• GIVEN INSTRUCTION: Identify every line in the records below that contains the string "width", and copy each such line.

• Entries on target coordinates:
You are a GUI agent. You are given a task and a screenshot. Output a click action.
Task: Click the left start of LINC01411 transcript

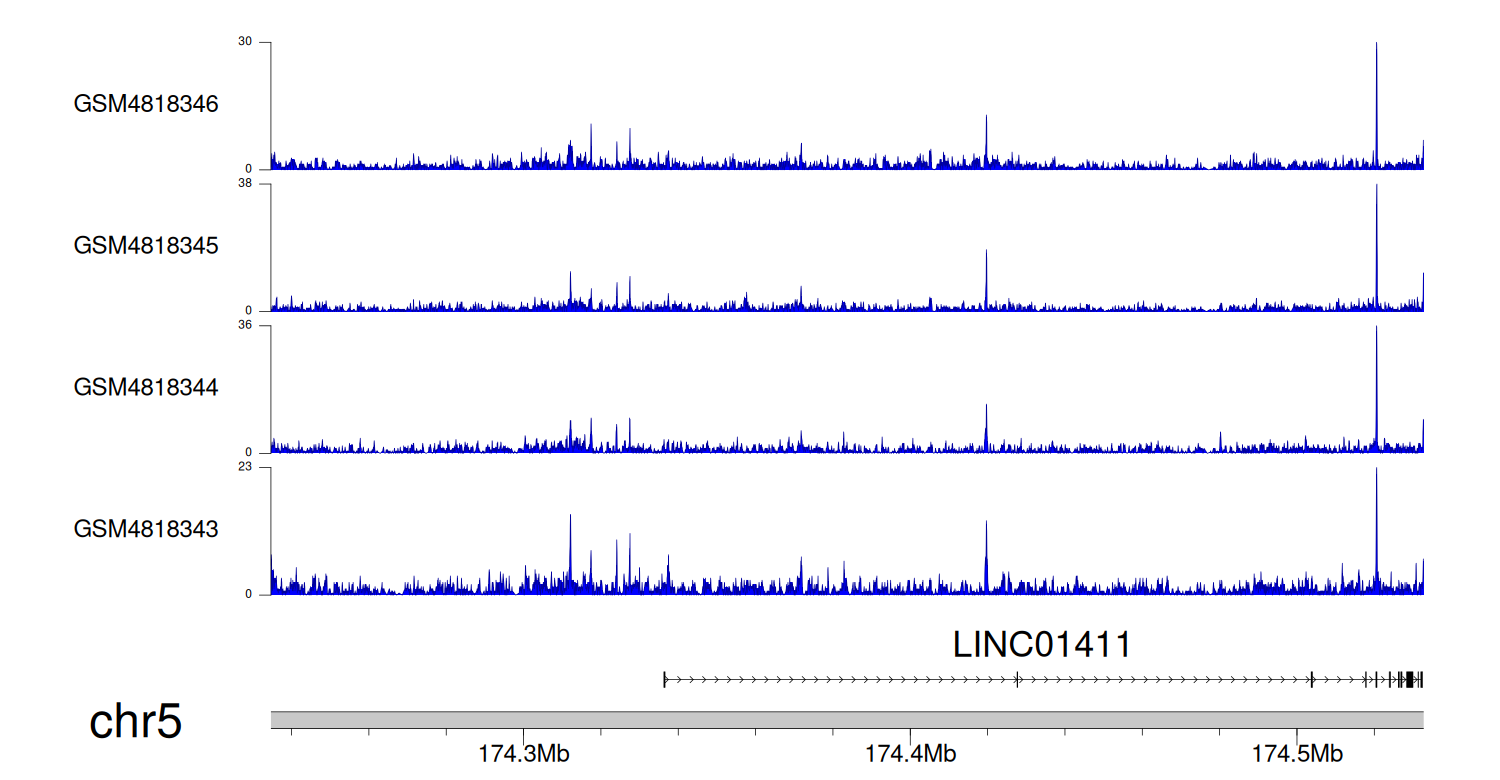[x=665, y=680]
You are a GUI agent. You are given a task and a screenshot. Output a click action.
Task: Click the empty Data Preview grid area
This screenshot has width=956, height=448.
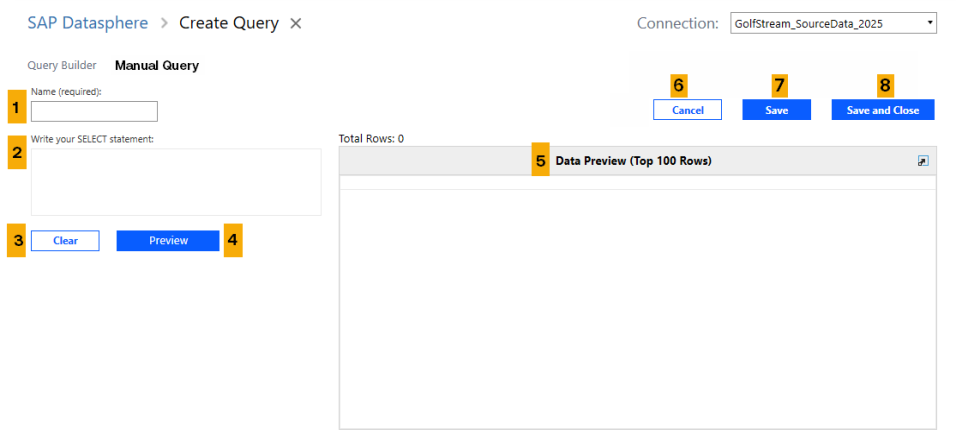pyautogui.click(x=637, y=308)
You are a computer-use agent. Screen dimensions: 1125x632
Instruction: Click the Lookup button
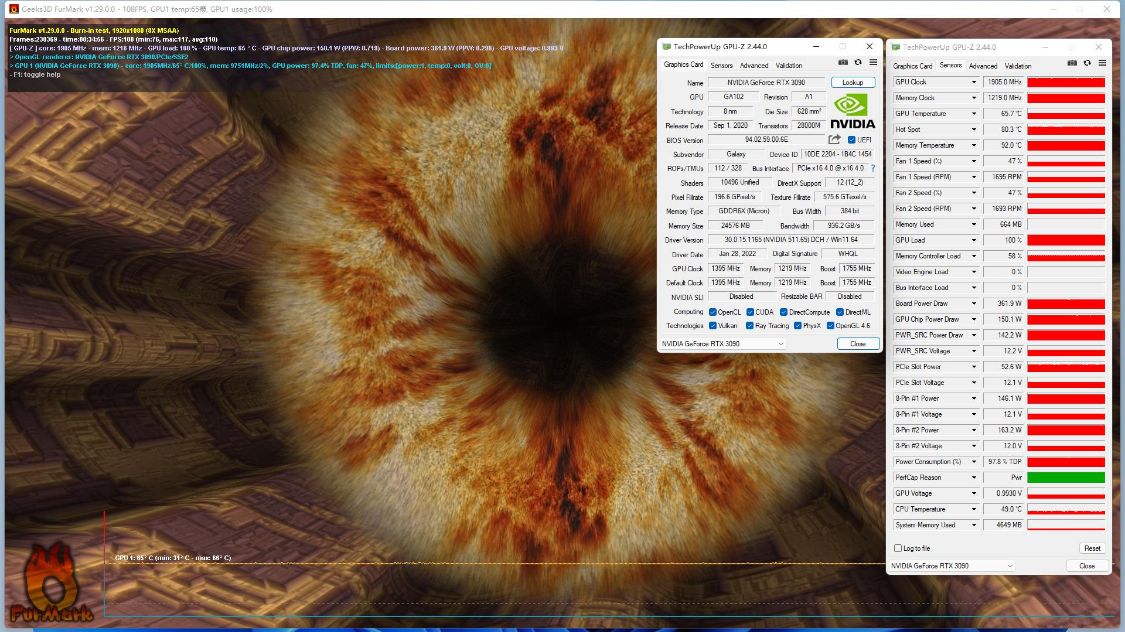coord(852,83)
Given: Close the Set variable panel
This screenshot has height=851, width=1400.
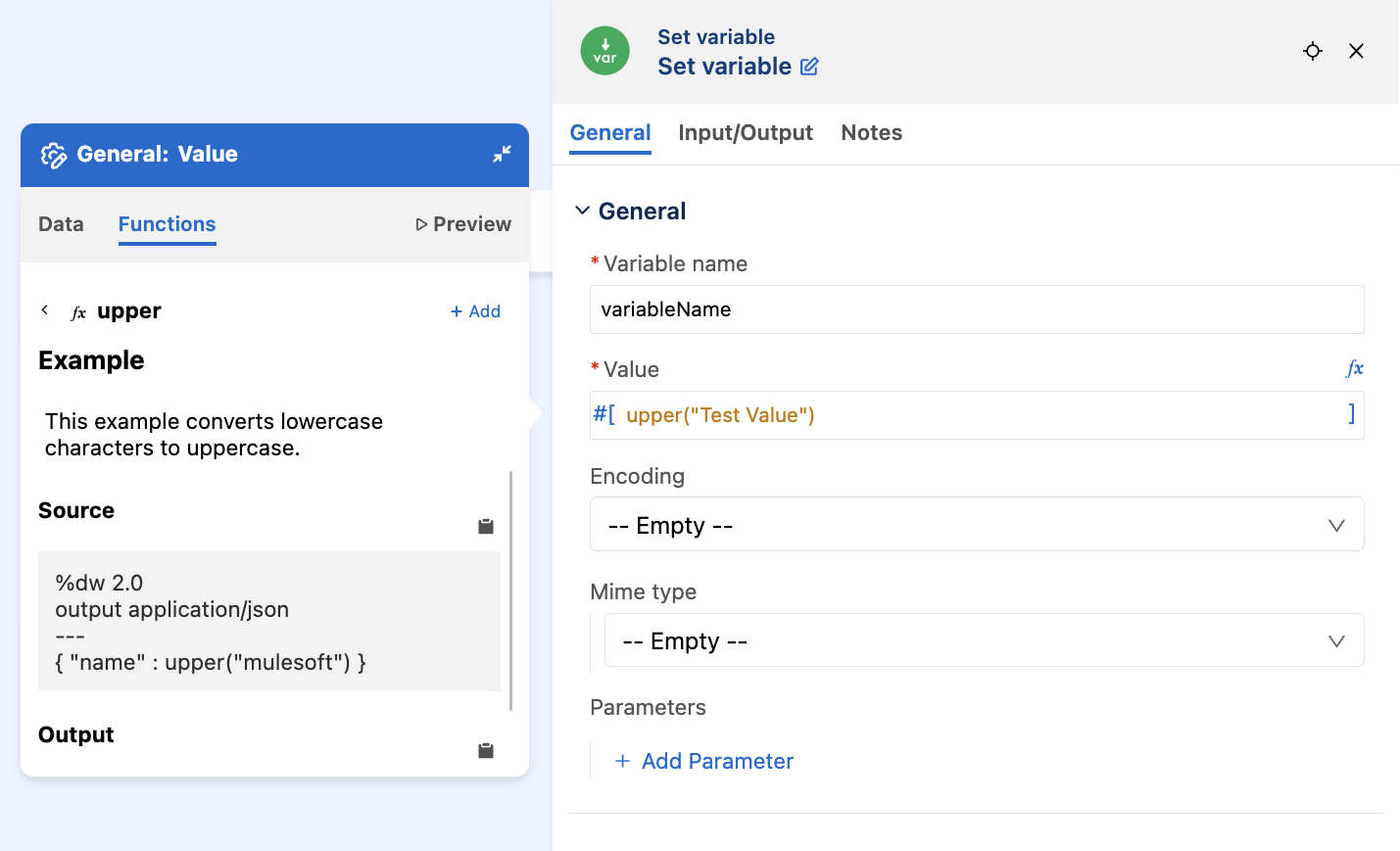Looking at the screenshot, I should coord(1356,51).
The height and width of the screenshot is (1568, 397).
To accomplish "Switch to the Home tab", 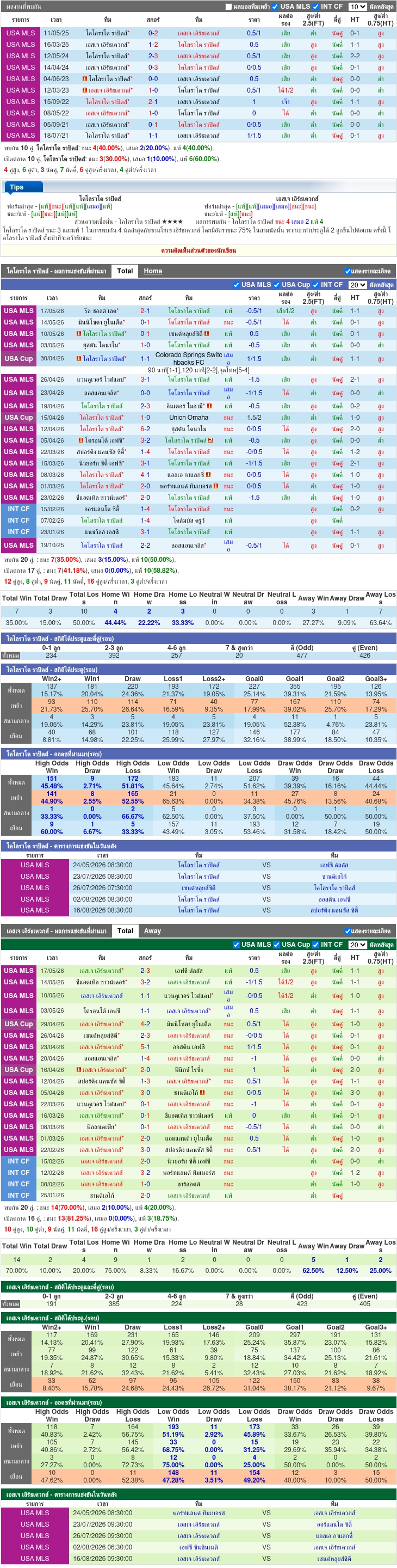I will pyautogui.click(x=153, y=271).
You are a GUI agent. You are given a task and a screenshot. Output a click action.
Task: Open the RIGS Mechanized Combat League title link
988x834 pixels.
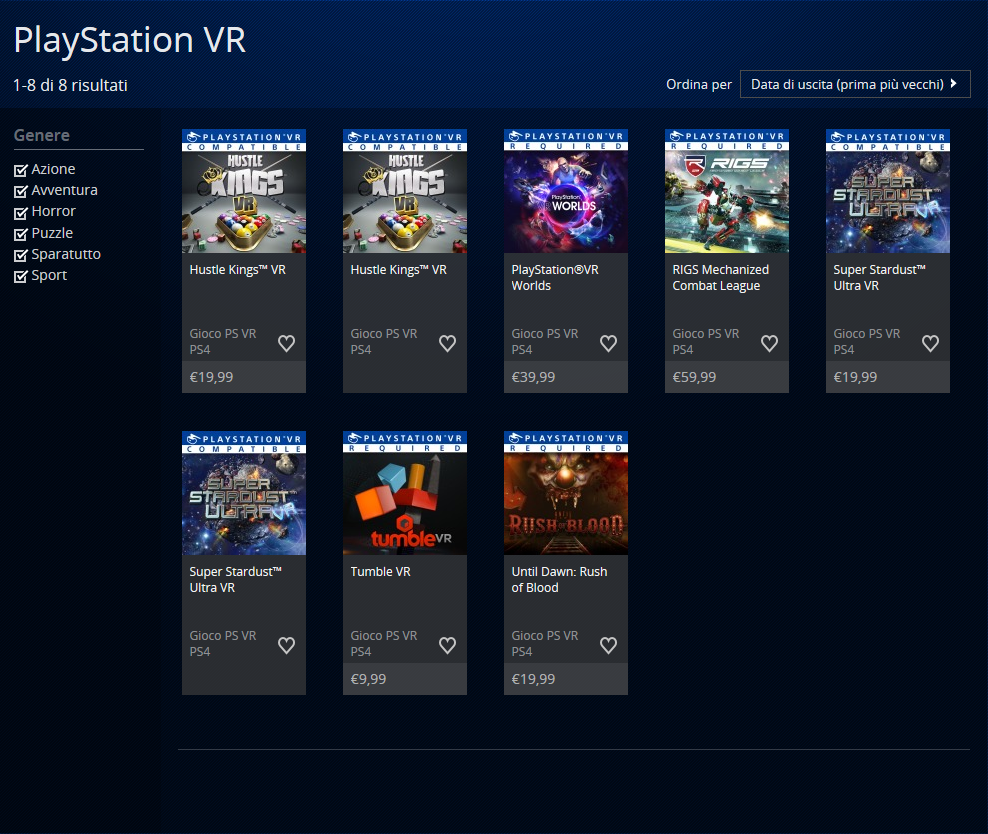[x=720, y=278]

• SOLUTION TO THIS EXERCISE:
This screenshot has width=956, height=448.
This screenshot has height=851, width=1400.
The height and width of the screenshot is (1568, 397).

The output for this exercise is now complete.